• **EXTRACTED RECORDS**
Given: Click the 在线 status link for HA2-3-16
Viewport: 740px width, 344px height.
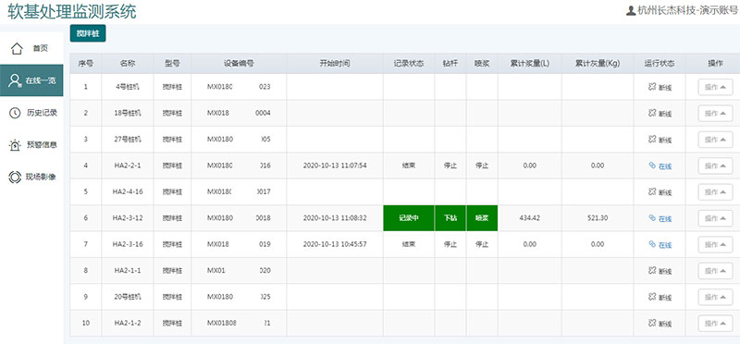Looking at the screenshot, I should pos(665,245).
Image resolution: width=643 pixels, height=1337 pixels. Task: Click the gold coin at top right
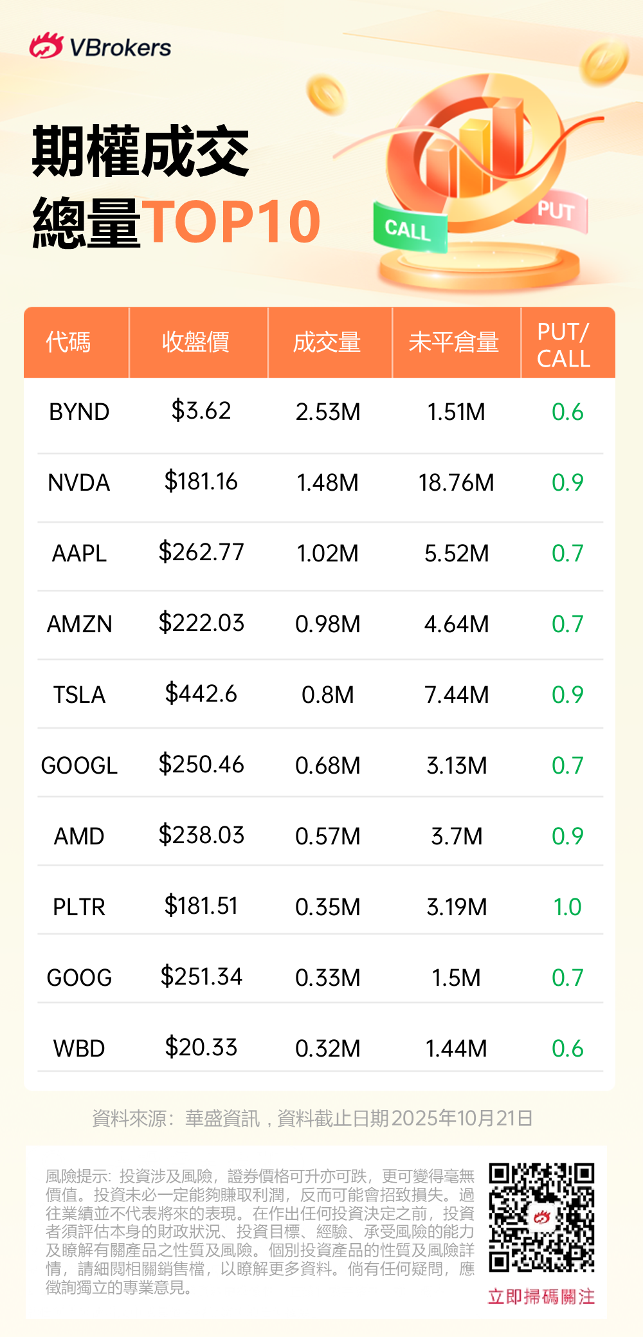click(x=603, y=60)
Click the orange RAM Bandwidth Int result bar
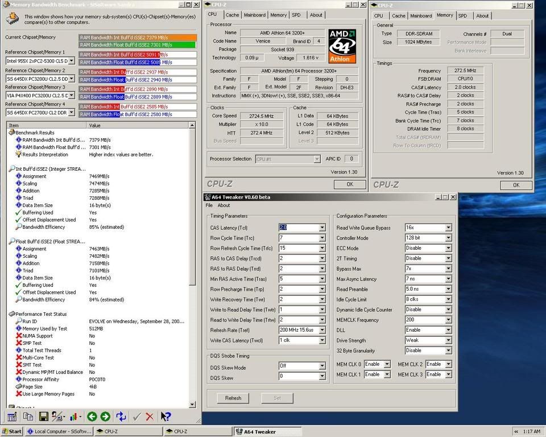Image resolution: width=546 pixels, height=437 pixels. coord(138,37)
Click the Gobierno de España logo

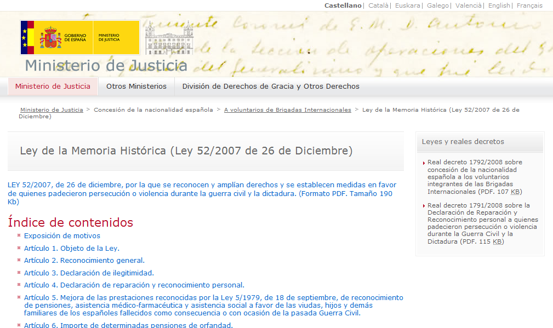(79, 37)
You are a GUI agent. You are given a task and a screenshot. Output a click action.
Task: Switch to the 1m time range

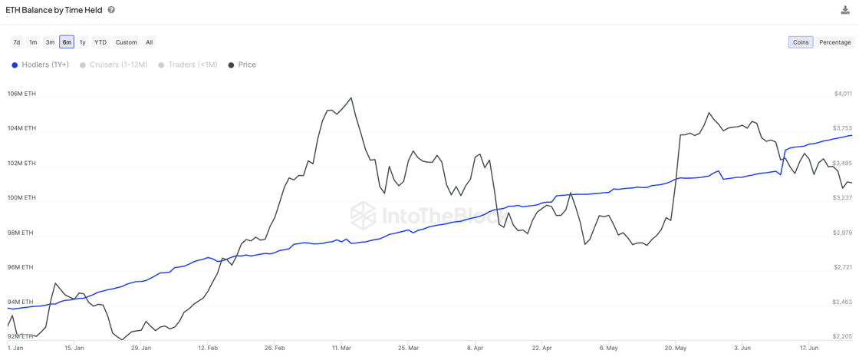[x=33, y=42]
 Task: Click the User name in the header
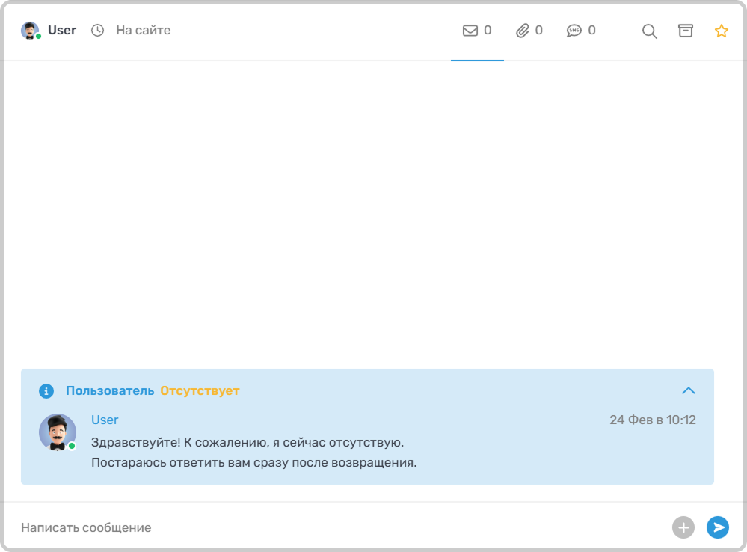[x=62, y=31]
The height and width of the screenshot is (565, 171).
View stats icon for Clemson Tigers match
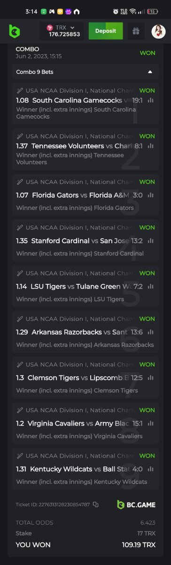coord(151,378)
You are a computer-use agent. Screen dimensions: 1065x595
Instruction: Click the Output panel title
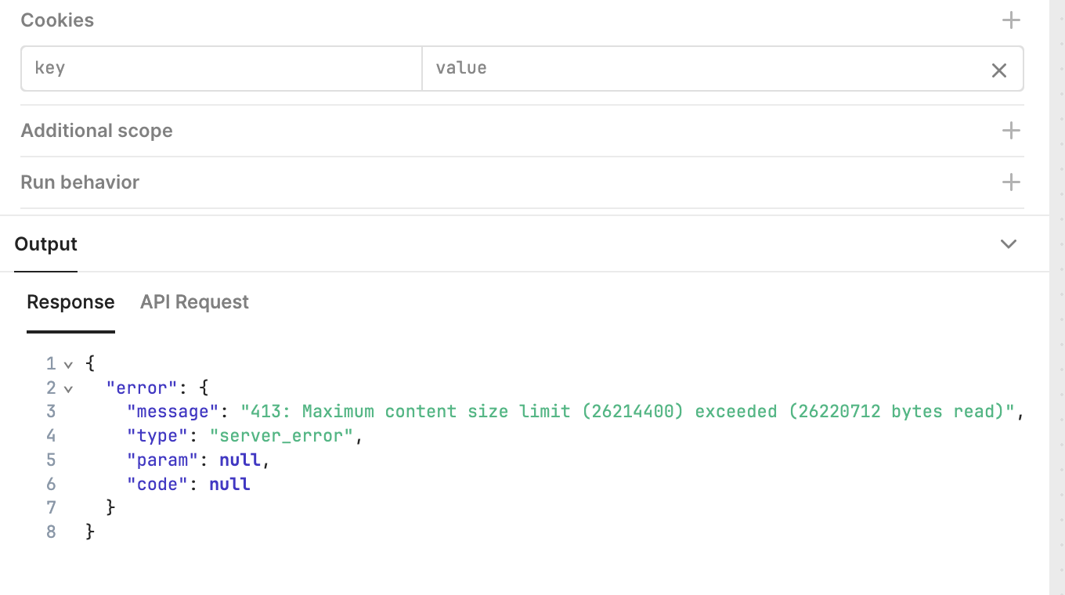tap(46, 244)
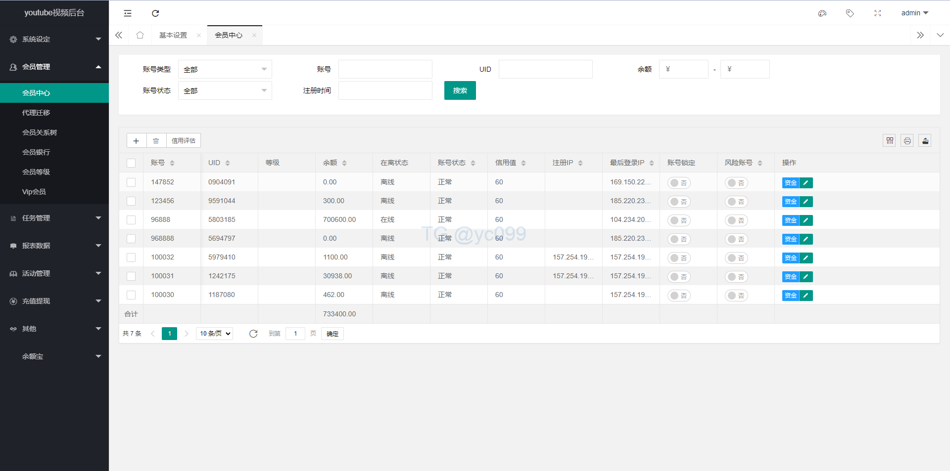Click edit pencil for account 147852

pyautogui.click(x=806, y=183)
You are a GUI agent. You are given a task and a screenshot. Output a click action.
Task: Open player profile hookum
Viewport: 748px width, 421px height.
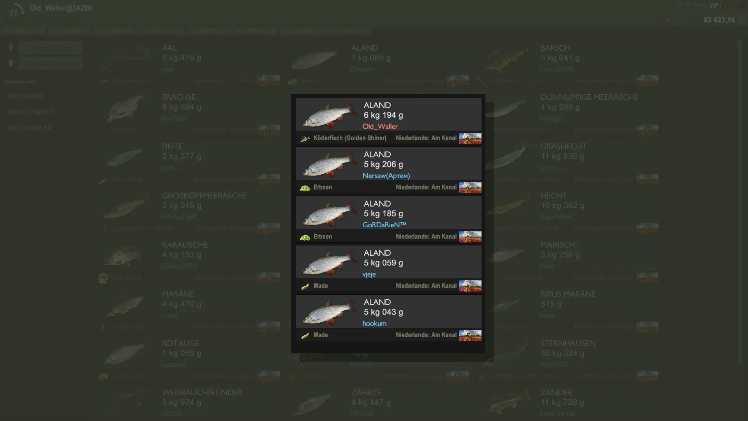click(374, 324)
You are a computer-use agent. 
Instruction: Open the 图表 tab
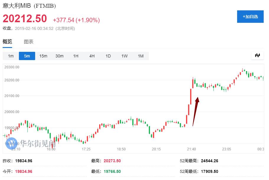(29, 42)
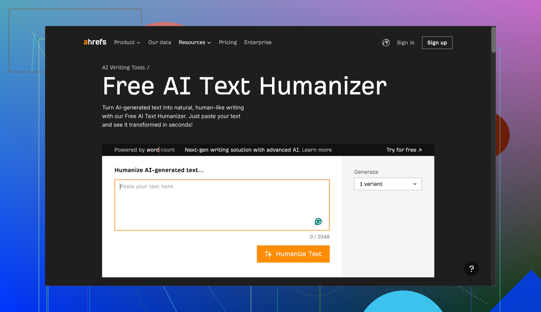The image size is (541, 312).
Task: Click the wordcount logo in the banner
Action: [161, 150]
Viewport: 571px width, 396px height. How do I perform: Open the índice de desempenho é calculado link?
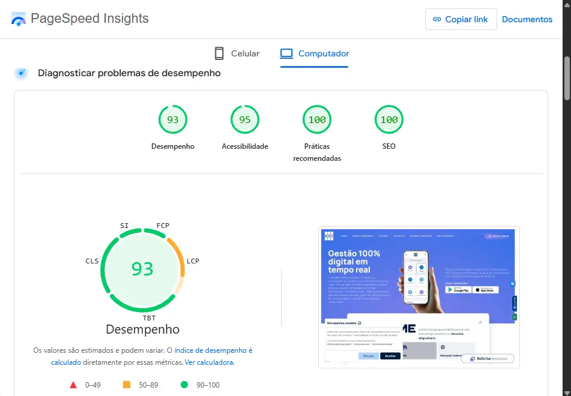pyautogui.click(x=213, y=350)
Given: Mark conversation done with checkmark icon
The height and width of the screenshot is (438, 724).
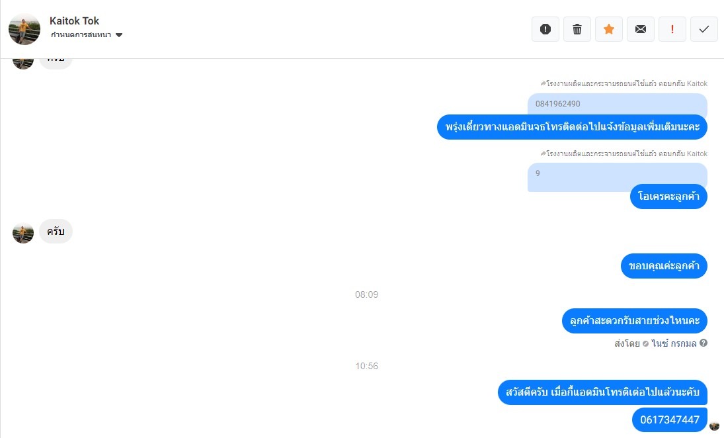Looking at the screenshot, I should point(704,29).
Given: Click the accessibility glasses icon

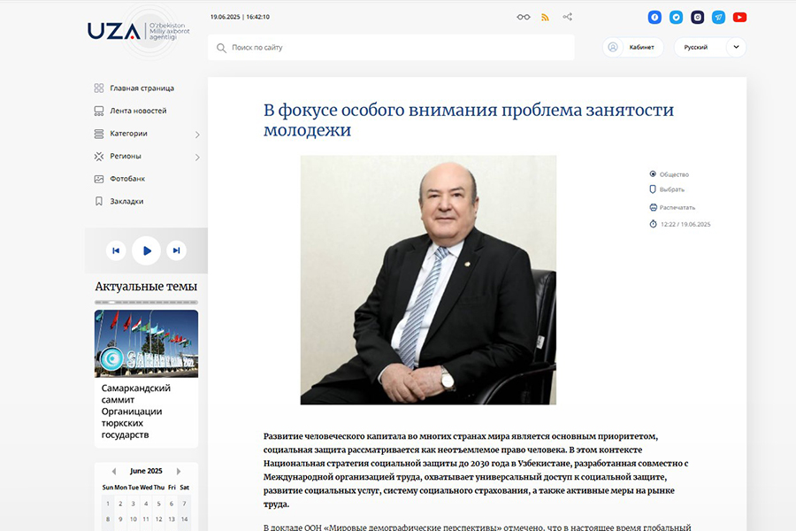Looking at the screenshot, I should pos(524,17).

• **WORK TO COMPLETE**
Copy out exactly the lines from the one with "The height and width of the screenshot is (565, 171)." through the end of the listing, both ends included, omitting any picture.

• **ANSWER SECTION**
The height and width of the screenshot is (565, 171).
View stats icon for Clemson Tigers match
coord(151,378)
You are a computer-use agent. Screen dimensions: 1065x595
Instruction: Click the Output panel title
tap(46, 244)
Click edit pencil for account 147852

pyautogui.click(x=806, y=183)
You are a GUI agent. You are given a task and a screenshot. Output a click action.
Task: Open player profile hookum
Viewport: 748px width, 421px height.
click(374, 324)
You are a computer-use agent. 
Instruction: Open the 图表 tab
(29, 42)
The image size is (541, 312).
Task: Click the wordcount logo in the banner
Action: [161, 150]
Viewport: 571px width, 396px height. How do I perform: Open the índice de desempenho é calculado link?
pyautogui.click(x=213, y=350)
Given: Mark conversation done with checkmark icon
The height and width of the screenshot is (438, 724).
Looking at the screenshot, I should point(704,29).
Given: Click the accessibility glasses icon

Looking at the screenshot, I should pos(524,17).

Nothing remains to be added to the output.